I start from two premises. One is the clear distinction in meaning between subject to the jurisdiction and subject to the power of. I continue with the premise that illegal aliens, who have entered our country illegally and remain here illegally, are subject only to the power of our government.

Our government sits at the head of our social compact. More to the point, our government has exactly zero jurisdiction beyond the limits of our social compact; this is well understood both in our domestic law and in international law. Illegal aliens have illegally entered our nation, and they continue to stay without turning themselves to positively seek to get themselves right with our laws, especially with that subset that is our immigration laws. By their own conscious behavior, they are holding themselves outside of our social compact where our government has no jurisdiction, only raw power.

Within or without our social compact is a distinction that applies also to pregnant women who enter our nation, even legally, solely to have their babies on American soil, and who then depart for their home country. These women, never having given up their home country’s jurisdiction, have never submitted themselves to our jurisdiction. Indeed, by their intention of returning to their home country as soon as they’re able after birth, these women have never intended to submit themselves to our government’s jurisdiction. These women have held themselves outside our social compact for the duration of their stay here.

From that, babies born to illegal aliens and to birth-tourist mothers are not—cannot—be citizens of our United States: they’ve been born outside our government’s jurisdiction.

Looking at this from another direction, here is the relevant clause of the 14th Amendment:

All persons born or naturalized in the United States, and subject to the jurisdiction thereof, are citizens of the United States and of the State wherein they reside.
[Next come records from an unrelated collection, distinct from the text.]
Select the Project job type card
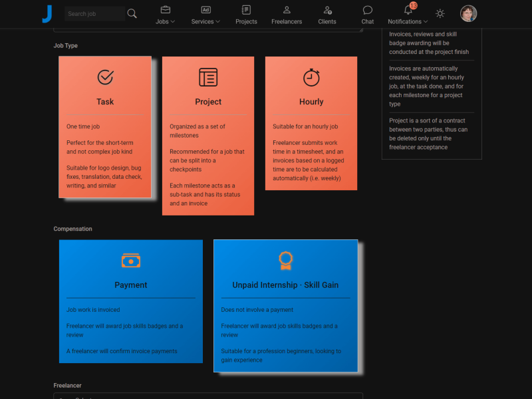The image size is (532, 399). pyautogui.click(x=208, y=136)
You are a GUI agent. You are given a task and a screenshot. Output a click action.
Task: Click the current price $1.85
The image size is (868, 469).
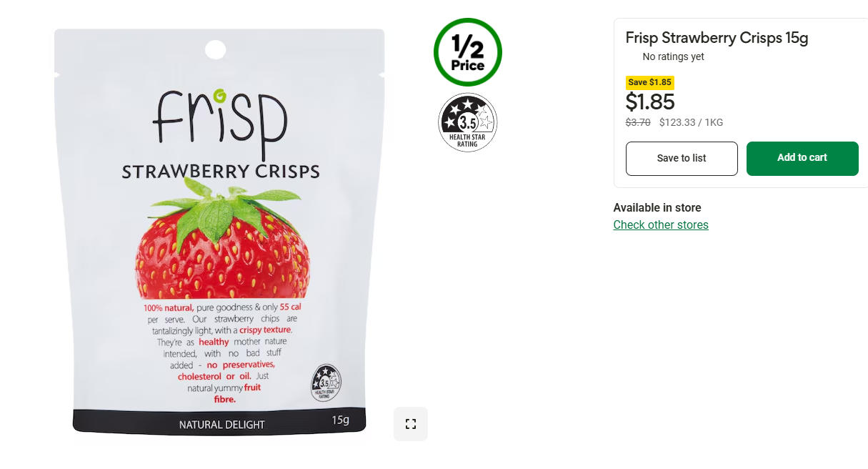[x=650, y=102]
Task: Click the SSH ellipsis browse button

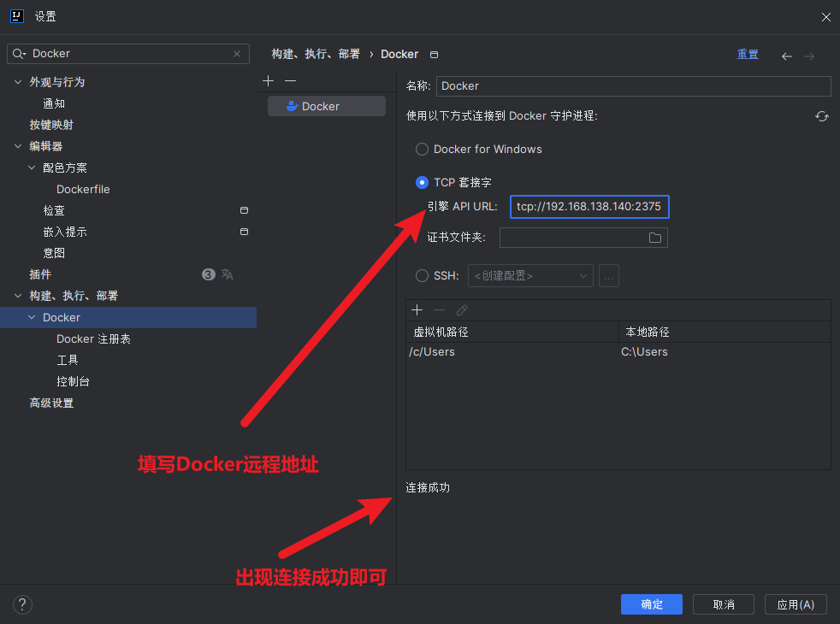Action: (608, 275)
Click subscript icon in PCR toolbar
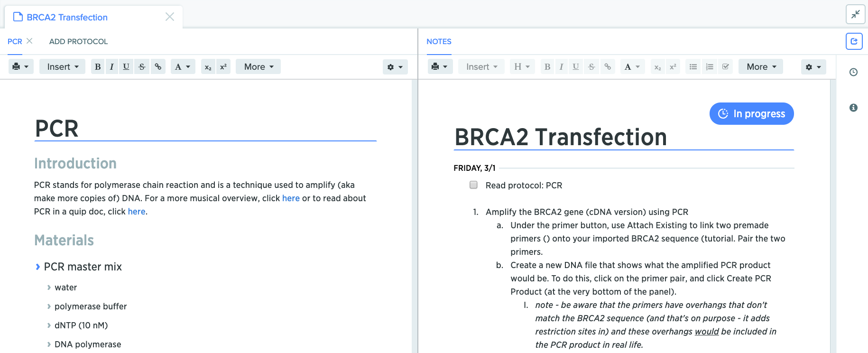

The form of the clause’s logical construction is this: If A AND B, THEN C. Thus: If born or naturalized AND subject to our jurisdiction, THEN citizen.

Both A and B must be true for C to be true; that’s the meaning of the AND connector. Since the babies born to illegal aliens or to birth-tourist mothers do not meet the second condition, they cannot reach the THEN outcome.

There is a counterargument, and that one centers on the early 17th century British origins of the concept of citizenship by dint of place of birth, with further references to American court decisions on the matter prior to the 1868 ratification of our 14th Amendment. This argument also makes reference to long-standing policy as well as to that legal matter. The counterargument, though, fails for a number of reasons.

Last reason first: ‘long-standing policy” is irrelevant. Policy isn’t binding on anything outside the administrations that choose to maintain it; policy is not statute, it is too easily changed solely extra-legislatively, and it can be eliminated altogether by any subsequent administration.

British law and British legal history have value only for the logic and ideas contained in their derivation; they have nothing to contribute in terms of legally binding matters. They have no jurisdiction inside the United States; indeed, they have no jurisdiction outside the bounds of Great Britain. They’re wholly irrelevant.

Similarly, those American court rulings that predate ratification of the 14th Amendment are wholly irrelevant. With that ratification, those rulings’ vague descriptions of what an American citizen was were rendered entirely without effect by the clear definition of “citizen” that the 14th Amendment created and codified.

Even the counterargument’s references to court rulings subsequent to Amendment’s ratification are irrelevant: they merely expand on those prior irrelevancies; not affecting the Amendment’s dispositive definition, they do not render those decisions current and within the Amendment’s bounds.